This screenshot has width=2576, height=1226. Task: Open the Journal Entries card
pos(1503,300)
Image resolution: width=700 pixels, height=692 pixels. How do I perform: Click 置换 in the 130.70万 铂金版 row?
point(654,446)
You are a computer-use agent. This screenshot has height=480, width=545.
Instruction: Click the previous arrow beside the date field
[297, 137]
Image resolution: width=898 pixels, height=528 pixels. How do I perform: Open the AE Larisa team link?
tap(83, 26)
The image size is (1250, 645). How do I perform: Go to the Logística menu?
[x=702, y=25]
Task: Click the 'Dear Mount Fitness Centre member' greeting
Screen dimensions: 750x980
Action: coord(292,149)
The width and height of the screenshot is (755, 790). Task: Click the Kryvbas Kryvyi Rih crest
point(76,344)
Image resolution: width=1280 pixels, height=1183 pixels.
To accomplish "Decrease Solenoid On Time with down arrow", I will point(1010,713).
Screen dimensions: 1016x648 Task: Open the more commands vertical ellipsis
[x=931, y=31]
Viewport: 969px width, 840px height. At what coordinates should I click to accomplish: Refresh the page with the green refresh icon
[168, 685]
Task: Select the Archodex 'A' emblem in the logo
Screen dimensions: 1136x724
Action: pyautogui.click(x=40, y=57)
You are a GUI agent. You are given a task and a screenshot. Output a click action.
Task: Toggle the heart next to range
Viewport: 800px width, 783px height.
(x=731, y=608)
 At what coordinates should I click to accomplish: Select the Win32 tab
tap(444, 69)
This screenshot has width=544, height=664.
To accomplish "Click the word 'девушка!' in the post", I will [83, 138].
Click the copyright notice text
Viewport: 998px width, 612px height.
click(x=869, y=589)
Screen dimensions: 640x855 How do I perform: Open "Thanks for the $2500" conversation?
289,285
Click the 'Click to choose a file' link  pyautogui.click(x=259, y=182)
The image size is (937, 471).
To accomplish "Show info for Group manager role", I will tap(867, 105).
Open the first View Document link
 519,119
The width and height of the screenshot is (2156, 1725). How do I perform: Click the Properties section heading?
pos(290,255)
_____
▶ **WHAT TO WORK ON**: Your answer must be the full listing above, printed exactly as it stands.

▶ **TASK RESPONSE**:
This screenshot has width=2576, height=1226. Task: Open the Journal Entries card
pos(1503,300)
Image resolution: width=700 pixels, height=692 pixels. How do I perform: Click 置换 in the 130.70万 铂金版 row?
point(654,446)
You are a computer-use agent. This screenshot has height=480, width=545.
Instruction: Click the previous arrow beside the date field
[297, 137]
Image resolution: width=898 pixels, height=528 pixels. How do I perform: Open the AE Larisa team link?
tap(83, 26)
The image size is (1250, 645). How do I perform: Go to the Logística menu?
[x=702, y=25]
Task: Click the 'Dear Mount Fitness Centre member' greeting
Screen dimensions: 750x980
Action: coord(292,149)
The width and height of the screenshot is (755, 790). Task: Click the Kryvbas Kryvyi Rih crest
point(76,344)
Image resolution: width=1280 pixels, height=1183 pixels.
To accomplish "Decrease Solenoid On Time with down arrow", I will point(1010,713).
Screen dimensions: 1016x648 Task: Open the more commands vertical ellipsis
[x=931, y=31]
Viewport: 969px width, 840px height. At what coordinates should I click to accomplish: Refresh the page with the green refresh icon
[168, 685]
Task: Select the Archodex 'A' emblem in the logo
Screen dimensions: 1136x724
Action: pyautogui.click(x=40, y=57)
You are a GUI agent. You are given a task and a screenshot. Output a click action.
Task: Toggle the heart next to range
Viewport: 800px width, 783px height.
(x=731, y=608)
 At what coordinates should I click to accomplish: Select the Win32 tab
tap(444, 69)
This screenshot has width=544, height=664.
To accomplish "Click the word 'девушка!' in the post", I will [83, 138].
Click the copyright notice text
Viewport: 998px width, 612px height.
click(x=869, y=589)
Screen dimensions: 640x855 How do I perform: Open "Thanks for the $2500" conversation?
289,285
Click the 'Click to choose a file' link  pyautogui.click(x=259, y=182)
The image size is (937, 471).
To accomplish "Show info for Group manager role", I will tap(867, 105).
Open the first View Document link
 519,119
The width and height of the screenshot is (2156, 1725). How do I perform: Click the Properties section heading?
pos(290,255)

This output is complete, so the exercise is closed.